Руки обнимают, успокаивают, прижимают к себе. Зажмуриваюсь что есть сил, чувствуя на своем лице безглазый взгляд.
- Включи свет...
- Я не выключал.
Щелчок выключателя, такой спасительный. Еще секунда, и все будет хорошо. Хорошо. Тьма уйдет, и все будет хо-ро-шо.
Щелк-щелк. Вхолостую. В душе протяжно ноет какая-то минорная нота. Почему темно? Почему все еще?
- Кажется, свет отключили.
Что есть сил вцепляюсь в шею, царапаю ногтями.
- Пожалуйста, включи...
- Тихо, Хизаки, отпусти меня, я сейчас... Я найду свою зажигалку, надо свечу зажечь.
- Нет!!!
- Да что с тобой?!
Встряхивает. Осторожные поцелуи: лоб-щеки-лицо...
- Ты ледяной весь!
Укутывает в одеяло, но меня все равно трясет так, что зуб на зуб не попадает.
- Пойдем на балкон, пожалуйста.
- Там же холодно.
- Пожалуйста. Я не могу, я умру сейчас...
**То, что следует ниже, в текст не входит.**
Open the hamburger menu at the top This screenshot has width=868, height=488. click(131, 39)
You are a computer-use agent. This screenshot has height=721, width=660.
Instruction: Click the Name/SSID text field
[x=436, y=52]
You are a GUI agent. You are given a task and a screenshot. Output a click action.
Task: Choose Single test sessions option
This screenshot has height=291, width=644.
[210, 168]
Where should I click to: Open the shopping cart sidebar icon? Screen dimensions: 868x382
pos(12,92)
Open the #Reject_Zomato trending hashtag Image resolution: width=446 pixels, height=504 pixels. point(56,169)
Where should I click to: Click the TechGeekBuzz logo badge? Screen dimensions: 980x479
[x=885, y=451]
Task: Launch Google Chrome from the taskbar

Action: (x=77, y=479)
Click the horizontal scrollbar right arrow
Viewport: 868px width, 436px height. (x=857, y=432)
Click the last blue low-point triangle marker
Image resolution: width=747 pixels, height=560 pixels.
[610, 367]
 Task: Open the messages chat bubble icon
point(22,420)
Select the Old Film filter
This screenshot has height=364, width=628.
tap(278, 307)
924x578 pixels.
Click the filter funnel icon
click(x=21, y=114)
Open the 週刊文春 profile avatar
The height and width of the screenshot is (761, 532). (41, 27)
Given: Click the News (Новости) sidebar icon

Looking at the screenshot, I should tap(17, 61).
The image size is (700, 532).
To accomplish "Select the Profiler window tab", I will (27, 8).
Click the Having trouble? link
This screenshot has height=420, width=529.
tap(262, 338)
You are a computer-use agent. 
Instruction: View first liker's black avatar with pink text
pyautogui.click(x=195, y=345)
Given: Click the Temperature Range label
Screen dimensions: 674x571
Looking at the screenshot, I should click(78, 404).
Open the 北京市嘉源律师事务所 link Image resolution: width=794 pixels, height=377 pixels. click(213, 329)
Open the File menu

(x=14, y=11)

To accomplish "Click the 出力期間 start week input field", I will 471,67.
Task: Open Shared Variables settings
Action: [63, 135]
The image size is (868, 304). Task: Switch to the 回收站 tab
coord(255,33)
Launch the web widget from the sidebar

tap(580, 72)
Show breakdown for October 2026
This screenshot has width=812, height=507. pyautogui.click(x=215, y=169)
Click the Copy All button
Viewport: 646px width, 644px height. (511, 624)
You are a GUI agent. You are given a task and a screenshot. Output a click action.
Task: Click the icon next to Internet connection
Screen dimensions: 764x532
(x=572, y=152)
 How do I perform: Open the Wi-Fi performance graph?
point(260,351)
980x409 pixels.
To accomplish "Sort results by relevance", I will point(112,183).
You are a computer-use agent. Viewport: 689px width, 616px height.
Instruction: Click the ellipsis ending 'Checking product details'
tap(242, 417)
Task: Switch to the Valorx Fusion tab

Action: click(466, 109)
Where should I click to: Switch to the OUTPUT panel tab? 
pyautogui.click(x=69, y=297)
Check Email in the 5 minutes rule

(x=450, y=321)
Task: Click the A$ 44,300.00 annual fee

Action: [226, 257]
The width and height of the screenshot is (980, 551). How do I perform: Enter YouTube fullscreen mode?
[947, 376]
...В Токио – ранняя весна. Холодный, но неповторимо свежий воздух бросает в лицо мелкие дождинки, запах сакуры витает в воздухе, заставляя забыть о невыносимом, стеклянном холоде. Хотя, какая сакура? Она еще не зацвела. Да и в центре города едва ли можно ощутить ее запах. Уж скорее запах бензина, оставляющий в лужах на асфальте причудливые радужные кружочки.
- Тебе не холодно? – спрашивает Камиджо, обняв меня, плотно закутанного в одеяло.
- Нет...
- А мне очень даже.
Только тут замечаю, что он совсем раздет, даже рубашку не накинул... Что-то во мне шевельнулось, какой-то порыв заботы, что ли. Но тут же испарился, и я лишь плотнее запахнулся в одеяло.
- Иди. Оденься.
Камиджо встряхивает волосами, усмехнувшись и садясь в плетеное кресло за моей спиной.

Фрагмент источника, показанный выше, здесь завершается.